La locura también aparece en las redes, si es que hay Internet. Me gusta Facebook, es un espacio perfecto para intercambiar y para el desahogo. Pero el anonimato como que envalentona mucho. No es lo mismo decir algo cara a cara que lanzar en el ciberespacio una barbaridad contra otro, solo porque no se tienen argumentos en defensa de la postura propia, o porque el autocontrol se perdió junto con la esperanza. Los chats vecinales de WhatsApp y las peleas en Twitter se me están haciendo inhóspitos, cada vez frecuento menos esos medios.
Pero cuando se me presenta la oportunidad, argumento en contra de quienes dicen, desde lejos, que somos unos pobres sometidos. Desde el otro lado del océano o desde Florida nos espetan por las vías electrónicas que nos estamos “acostumbrando” a vivir como en el medioevo.
No entiendo por qué las cucharadas de ponzoña que los organismos del (des)gobierno nos reparten a diario dentro de Venezuela, llevan a algunos entre los de afuera a culpar a las víctimas.
La gente de carne y hueso —sobre todo hueso, ultimamente— creo que inspira emociones más amables. La realidad agobiante se lleva con estoicismo y hasta con humor. La picardía a la mano, por si acaso, nos vuelve lazarillos de Tormes que cazan oportunidades para ganarle una al infortunio.
Además siempre tengo en mente, y cerca, en mi mesa de noche, a Albert Camus. Me reconforta cuando leo ese pasaje suyo de “en medio del invierno comprendí que había en mí un verano invencible”.
A mediados de julio escuché al padre Alfredo Infante s.j., párroco de la iglesia San Alberto Hurtado de La Vega, citar la encuesta Delphos y sus datos de mayo. El estudio indica que en Venezuela los “sentimientos movilizadores”, la esperanza y la rabia, han subido de forma importante desde la medición de noviembre. La realidad se acepta porque no está en manos de la gente común cambiarla y no se puede vivir disociado de esa realidad, pero nadie renuncia a que se produzca el milagro transformador.
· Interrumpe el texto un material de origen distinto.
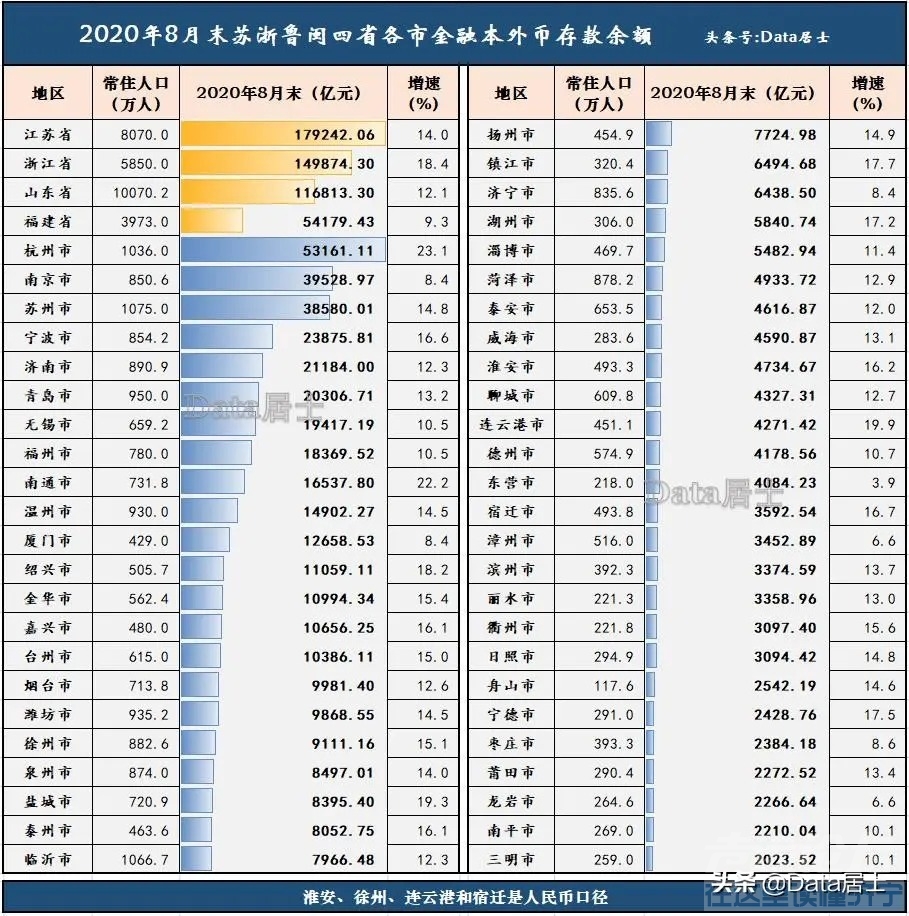Click the orange data bar for 福建省
The width and height of the screenshot is (909, 916).
(212, 221)
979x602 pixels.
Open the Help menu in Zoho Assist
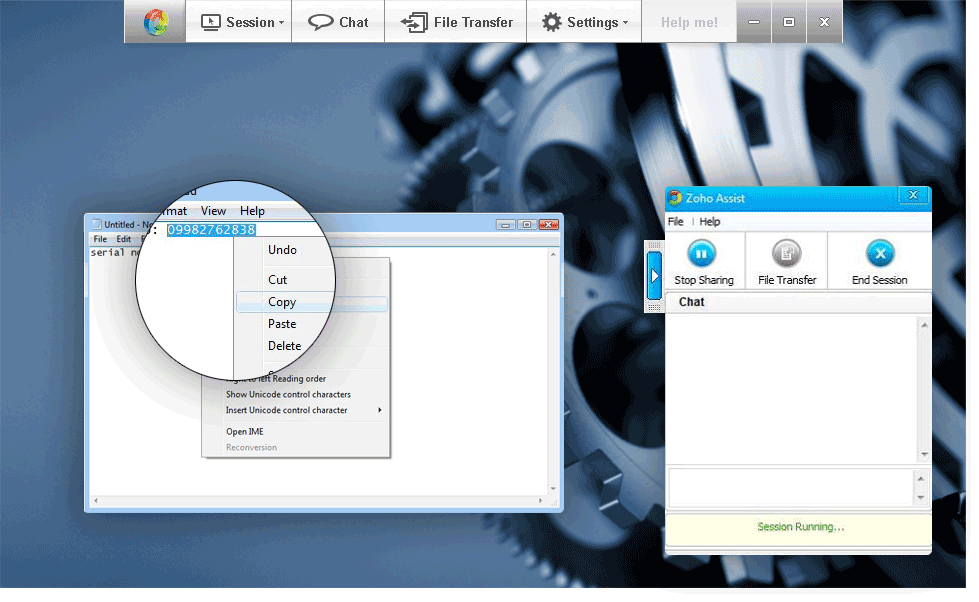pos(709,222)
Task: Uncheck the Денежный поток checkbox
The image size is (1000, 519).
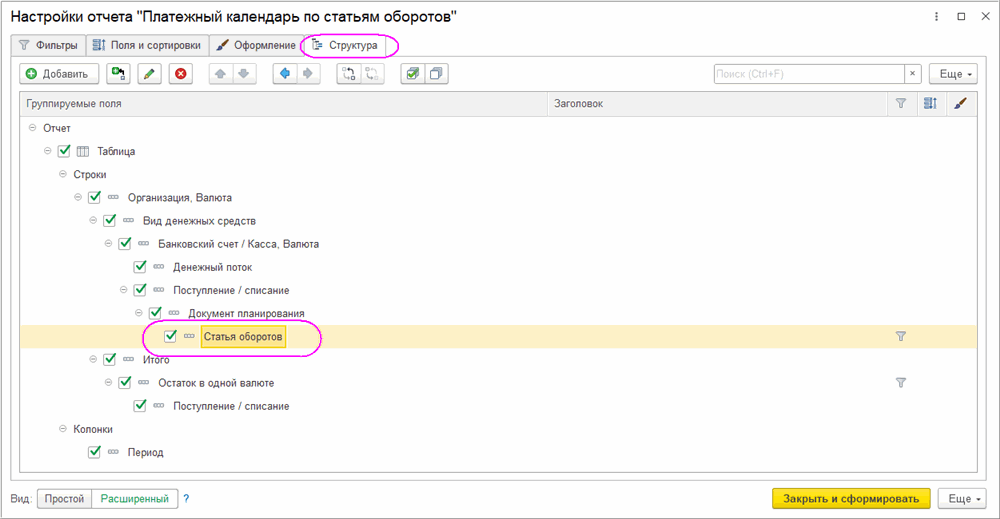Action: tap(140, 267)
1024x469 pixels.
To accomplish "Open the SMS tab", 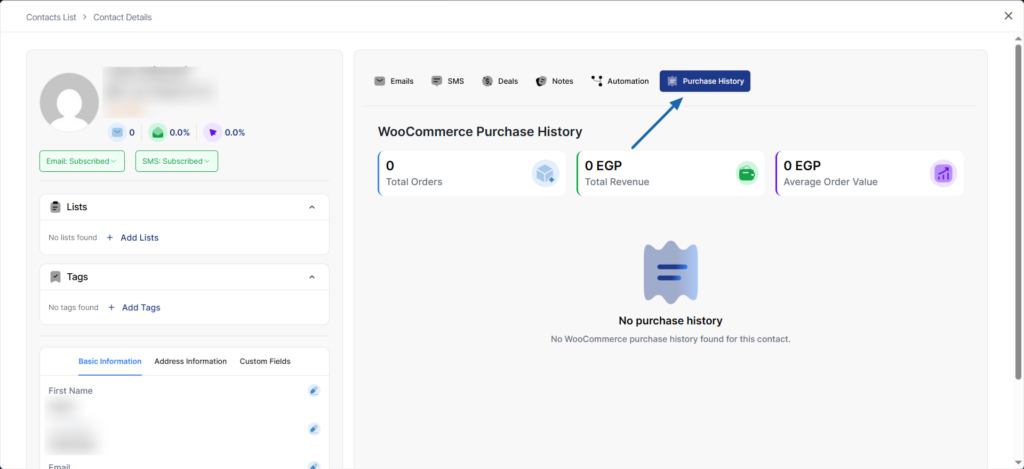I will click(447, 81).
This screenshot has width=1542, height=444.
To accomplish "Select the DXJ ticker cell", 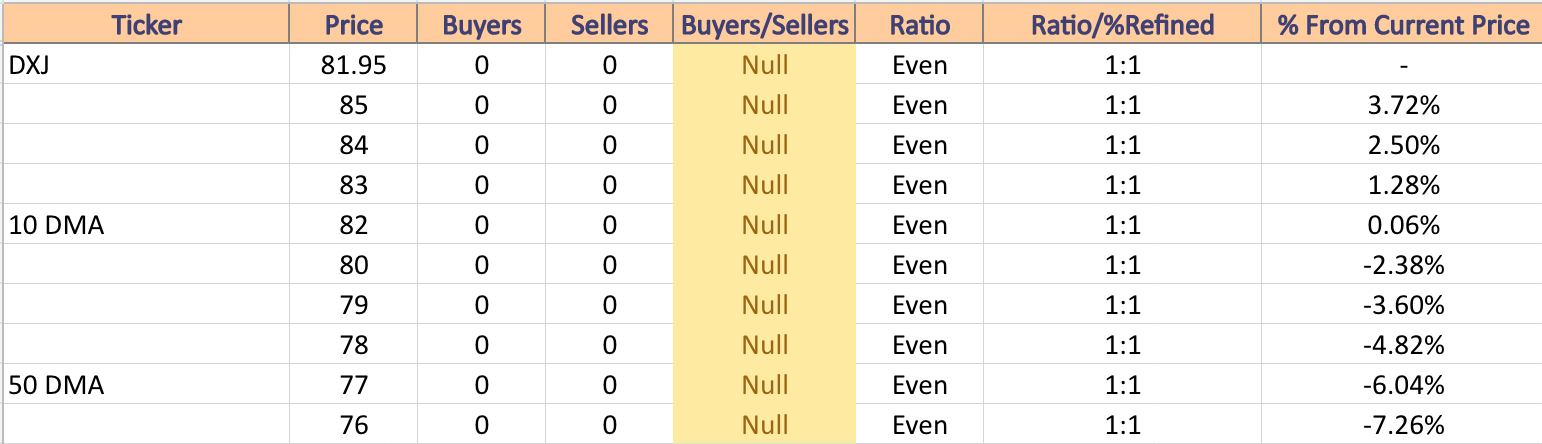I will (x=145, y=66).
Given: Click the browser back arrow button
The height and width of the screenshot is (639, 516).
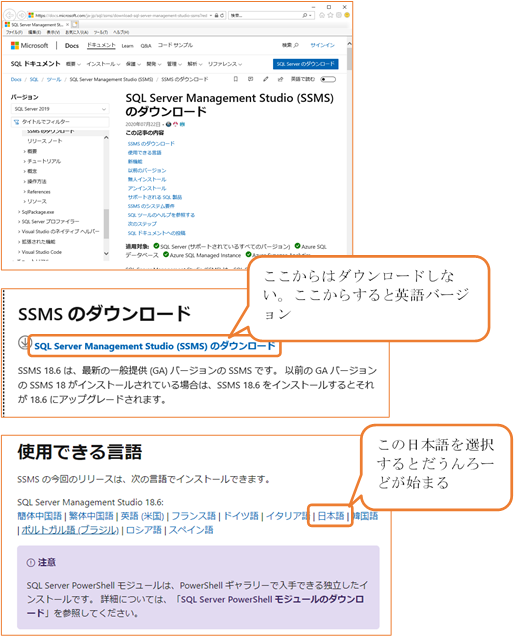Looking at the screenshot, I should 9,15.
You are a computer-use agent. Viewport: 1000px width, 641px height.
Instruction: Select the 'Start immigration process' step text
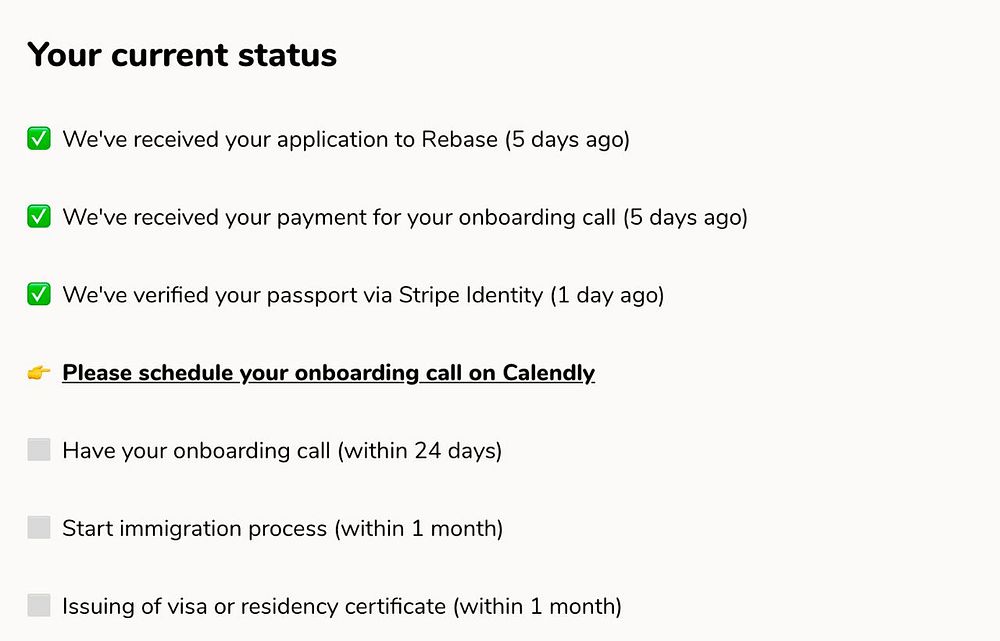point(195,528)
Me imagino a los venezolanos como unos atletas fondistas en la línea de partida: arrodillados, con la cabeza gacha. Lejos de estar derrotados, se alistan para dar el salto con el pistoletazo y luchar por la victoria. No en balde, el Observatorio de Conflictividad Social publicó hace pocos días los resultados de su monitor: 10.500 protestas en todo el país en el primer semestre de 2019. El reclamo por el ejercicio de los derechos políticos fue el primer motivo para manifestar en las calles. Es evidente que esos ya no son derechos tan intangibles y la mayoría de los venezolanos ¡por fin! se convenció de que la crisis económica tiene una raíz política.
También estamos convencidos, muchos de nosotros, de que no nos queda otra que resolver con lo poco que queda lo mucho que falta. Me resulta de verdad admirable —en ocasiones hasta conmovedor— ver cómo la gente se inventa soluciones. Mi lugar de trabajo, por ejemplo, es una industria de ideas, de proyectos que me permiten mantener la mente ocupada en cosas reconfortantes. En el nodo social en el que me muevo, puedo darme cuenta de que en Venezuela hay miles de engranajes que se siguen moviendo e innovando, impulsados por la resolución de resistir y enfrentar el mal absoluto que nos domina.
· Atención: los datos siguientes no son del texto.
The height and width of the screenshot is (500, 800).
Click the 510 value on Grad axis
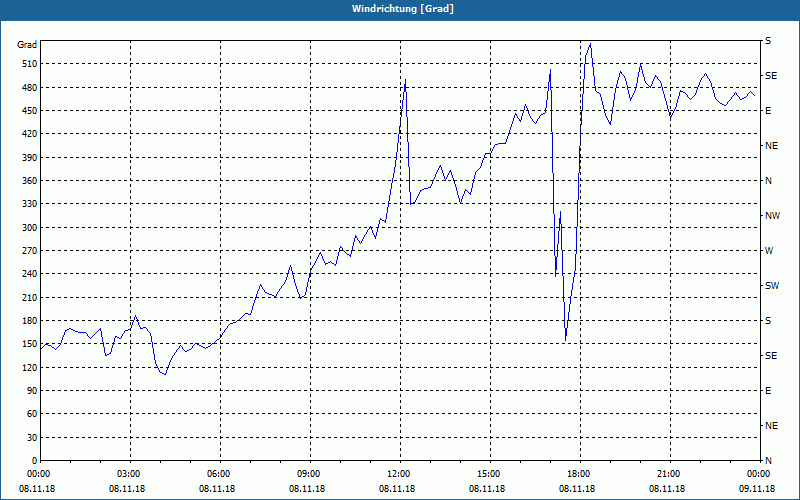[x=30, y=64]
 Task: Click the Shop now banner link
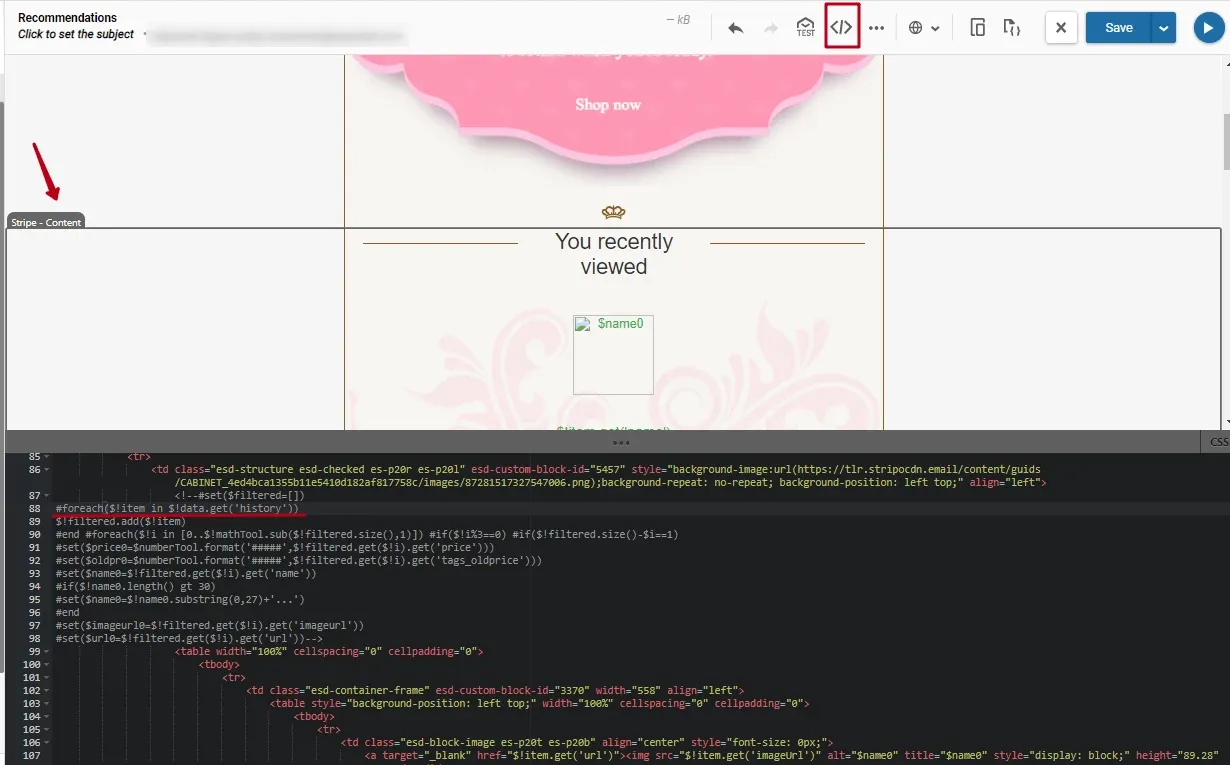pos(608,105)
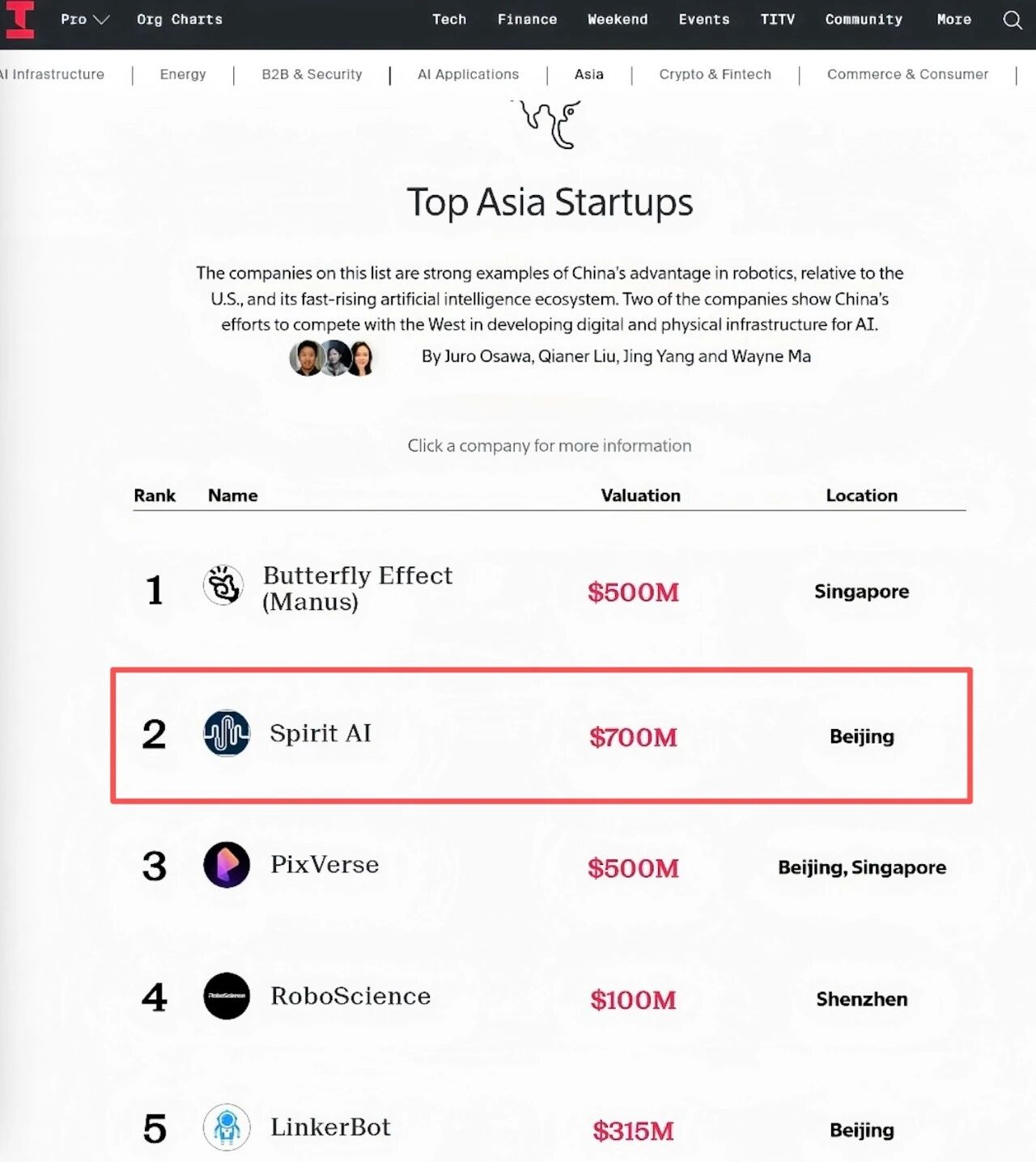This screenshot has height=1162, width=1036.
Task: Click the red Information logo icon
Action: pos(20,19)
Pero esos engranajes giran aislados, no logran todavía hacer la sinergia necesaria para mover la enorme y pesada rueda del poder envilecido del Estado.
Sin embargo, me entreno para mantener vivas las lecciones de la historia y tener la seguridad de que la época nefasta que nos ha tocado vivir tendrá fin, porque las etapas así siempre acaban. De estas dos décadas surgirá un país que valorará lo que de bueno podamos preservar. Camus me alivia de nuevo: “No escuchemos demasiado a los que gritan el fin del mundo”.